Напряженность, которая чувствовалась в каждом ее движении, в каждом слове, постепенно спала, и Серафима Андреевна заговорила, не отрывая от Леонтия заполнившихся слезами глаз:
— Спасите его, умоляю. Он на этих проклятых шариках начисто помешался. Никакого удержу нет. Ночь-полночь, а он все там пропадает... Выпивать стал. Вот и на работу как-то выпивши пришел. Могли и рассчитать. Спасибо Алексею Ивановичу, вам спасибо, поверили... Ему бы работать, а он, баламут, за прежнее берется... Видать, опять что-нибудь натворил?
— Успокойтесь, Серафима Андреевна, ничего серьезного. Хотелось поближе познакомиться, и с вами тоже.
— Так я сбегаю. Тут недалеко...
— Не надо. Я сам схожу.
— Вы с ним, Леонтий Михайлович, потверже будьте. Он парень, правда, шумливый, вспыльчивый, в отца пошел, но покладистый... Был бы отец настоящий, приглядел бы... Но ушел от меня, покрасивше отыскал. Ну да ладно, раз так поступил, чего уж тут, но дитя-то общее?.. А он и носа не кажет... А каково одной-то... Мучение только. — И, глядя воспаленными глазами на Леонтия, продолжила: — Юрий-то мой и ласки настоящей не видывал... Все брань да ругань... Сызмальства присмотрелся к таким страстям, замкнулся. Он ведь у меня слабеньким рос. Родила недоношенного, в тепле его выходила. К теплу и привык. Чуть продует — и слег. А муж пьянствовал, буянил. Каково было Юре слышать и видеть! Не спрячешься, не закроешься — вот она, комнатка, вся тут. Спросите вы: «Почему мужа не выгнала?» Да все та же наша женская слабость да жалость. Трезвый он был тихий, а как выпьет, зверем становится. Выгоняла его, приходил, каялся. Прощала... А потом сам ушел. И обидно стало, что сам ушел. Ну, и злобу свою неразумную на сыне срывала... А потом плакала, на коленях перед ним стояла...

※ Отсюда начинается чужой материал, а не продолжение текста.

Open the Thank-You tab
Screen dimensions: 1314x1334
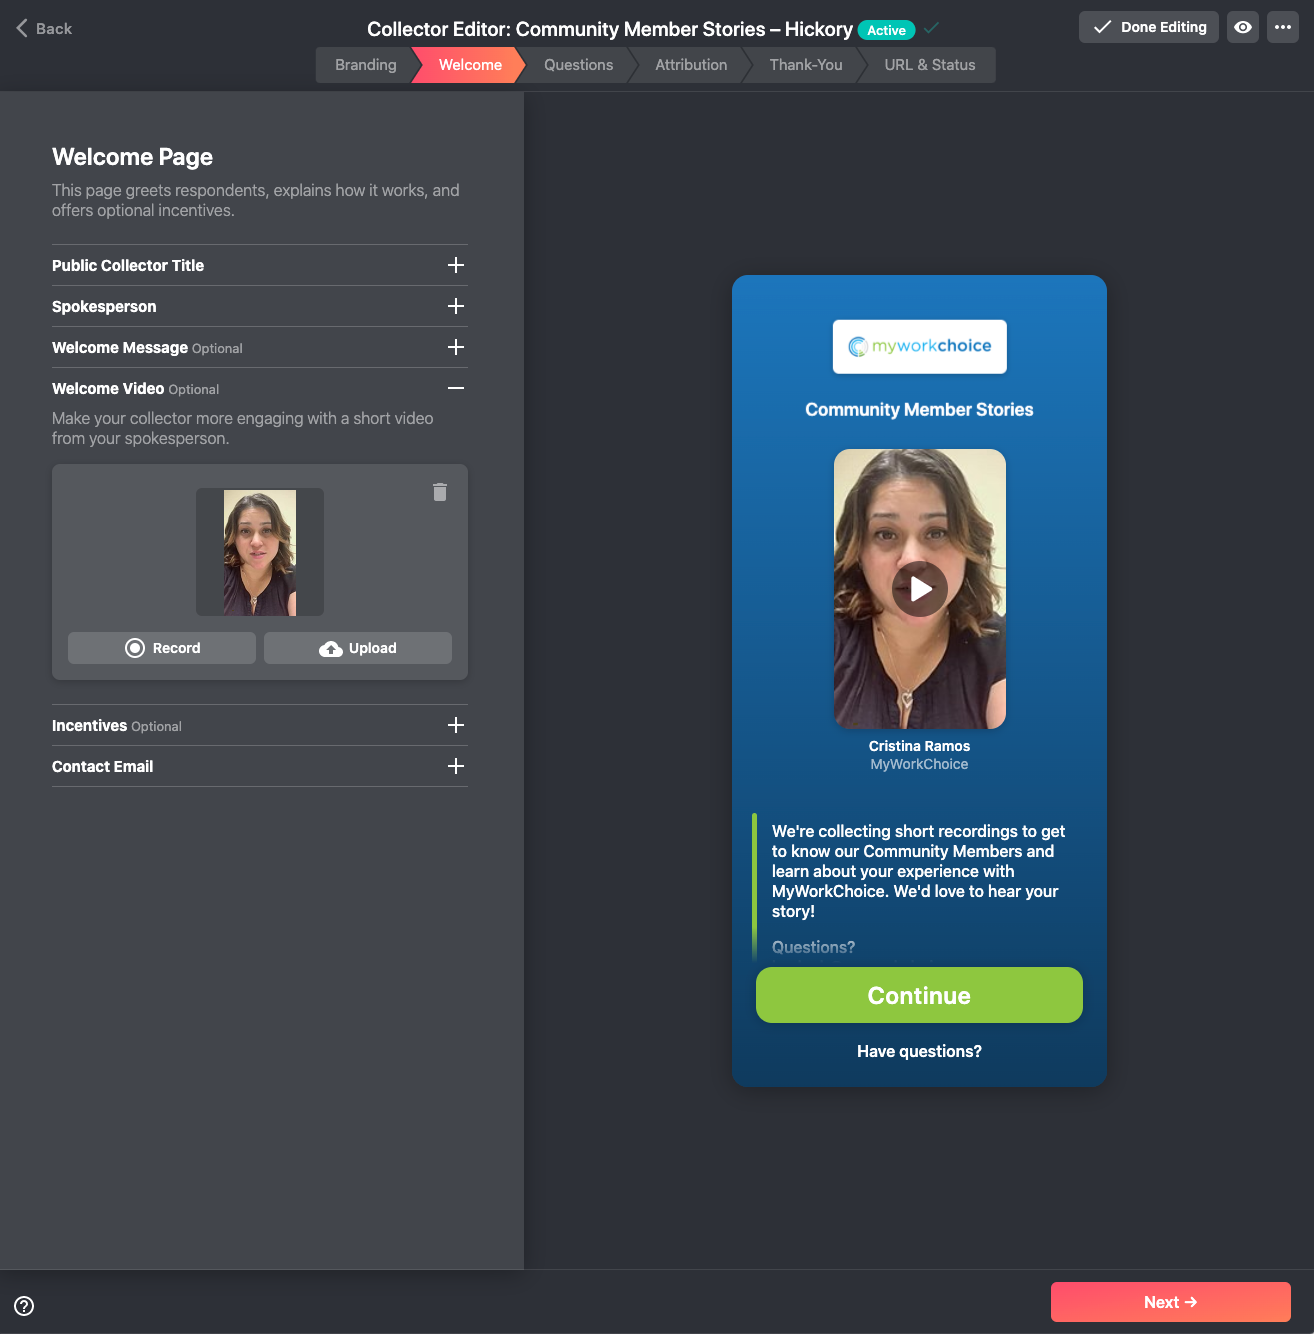click(x=804, y=64)
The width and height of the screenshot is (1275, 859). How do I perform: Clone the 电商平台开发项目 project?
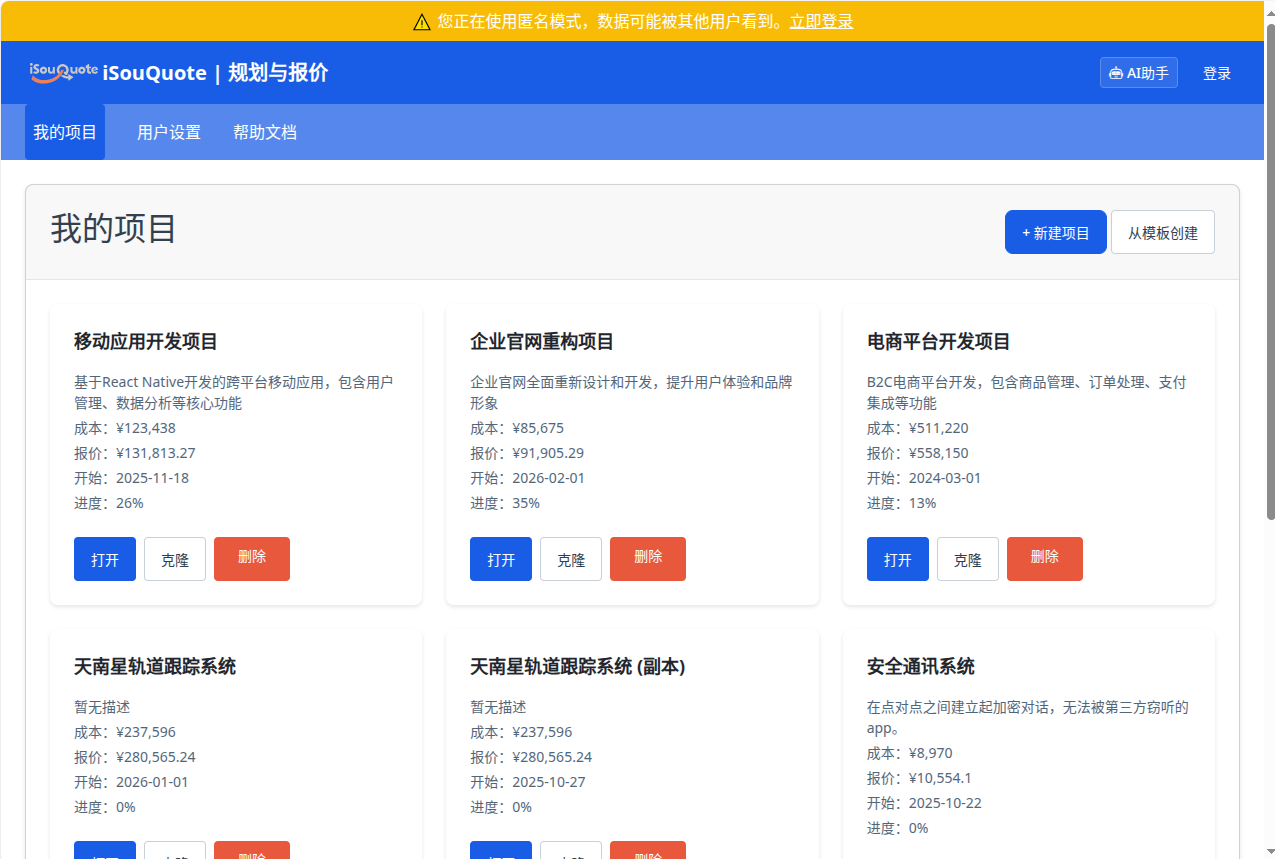click(x=968, y=559)
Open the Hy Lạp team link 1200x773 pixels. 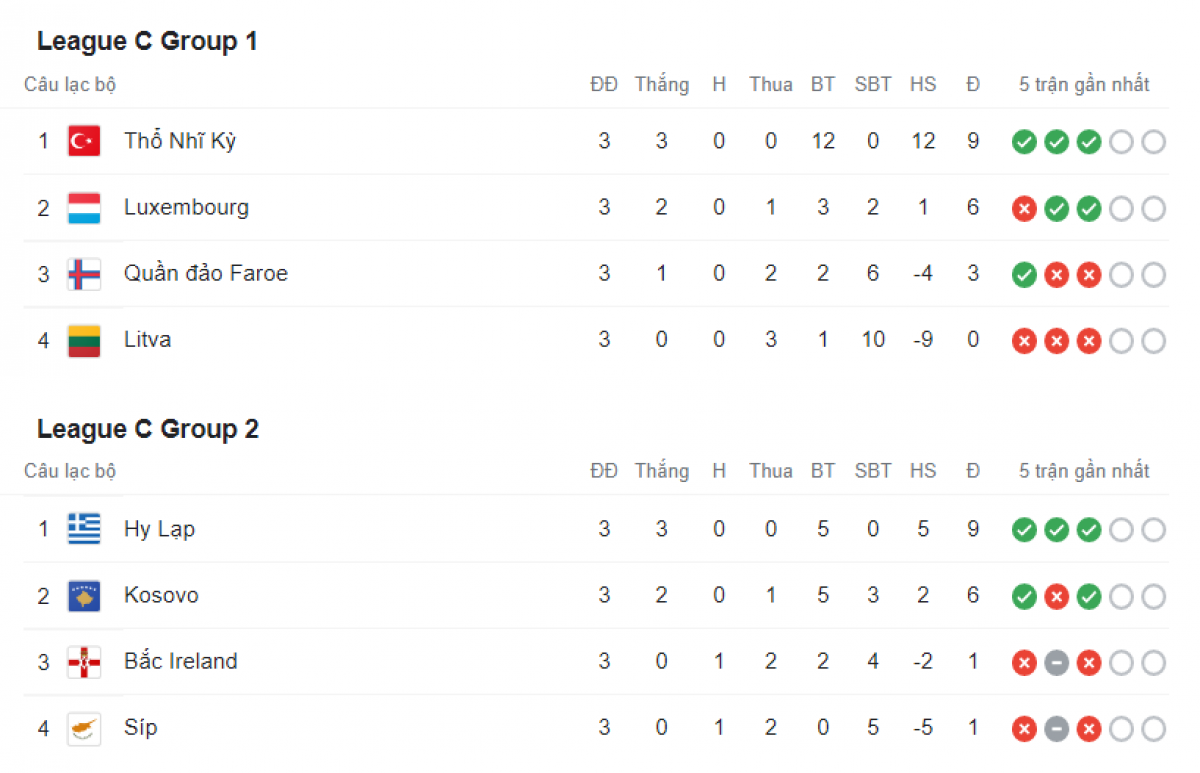coord(159,529)
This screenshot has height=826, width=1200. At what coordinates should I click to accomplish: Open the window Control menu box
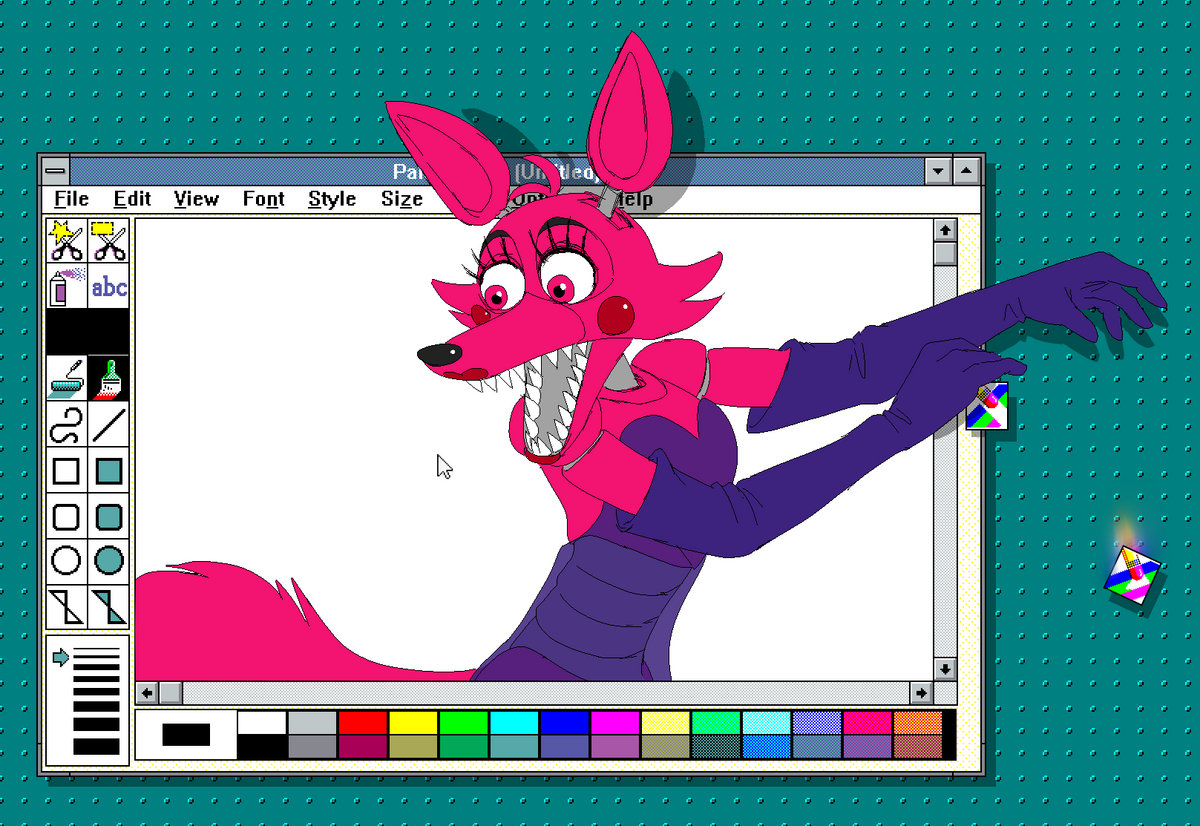coord(56,170)
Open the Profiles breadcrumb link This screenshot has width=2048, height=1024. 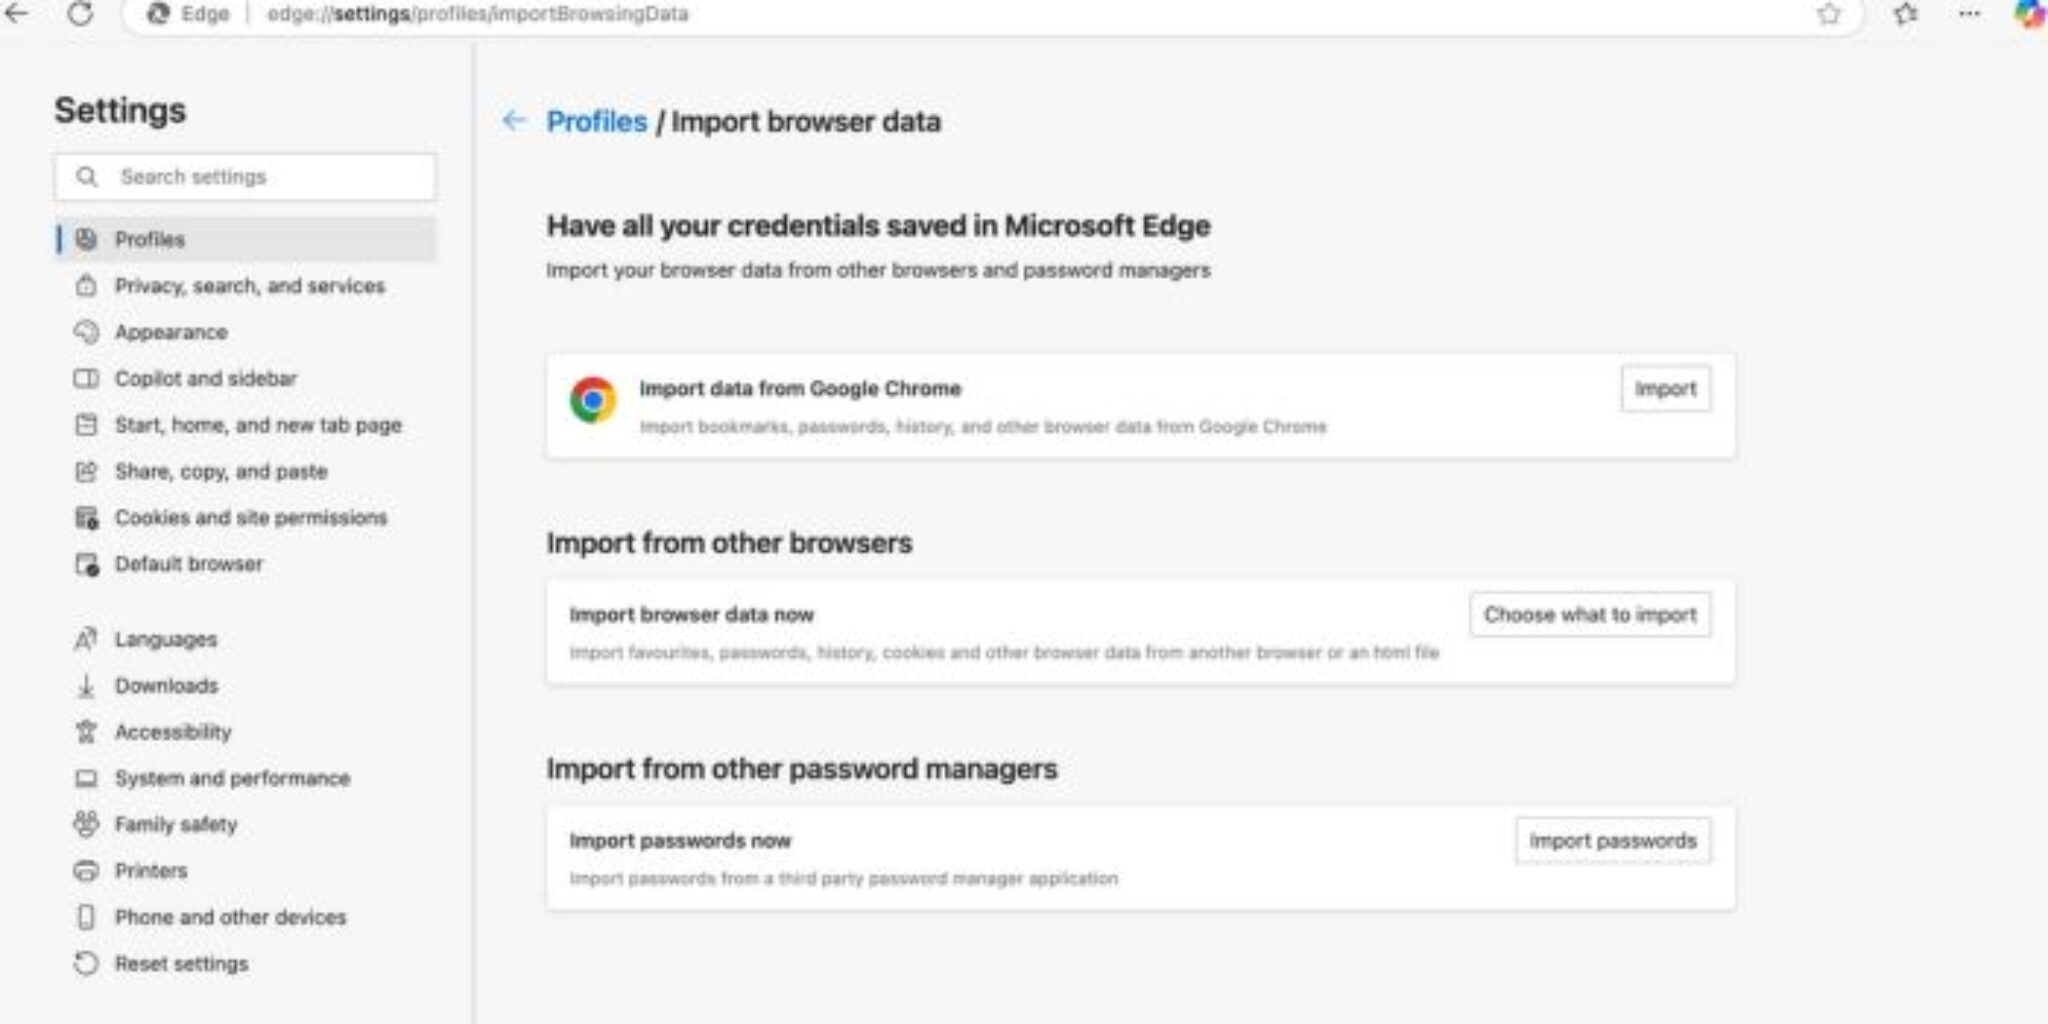596,121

Она бы, наверно, еще жаловалась, но, увидев, как приподнялся со стула Леонтий, замолкла. А Леонтий не решался взглянуть ей в глаза, как будто чувствовал себя виноватым. Он так и вышел, не посмотрев ей в лицо, и, выйдя на улицу, жадно хватанул воздух — свежий, к вечеру слегка подмороженный.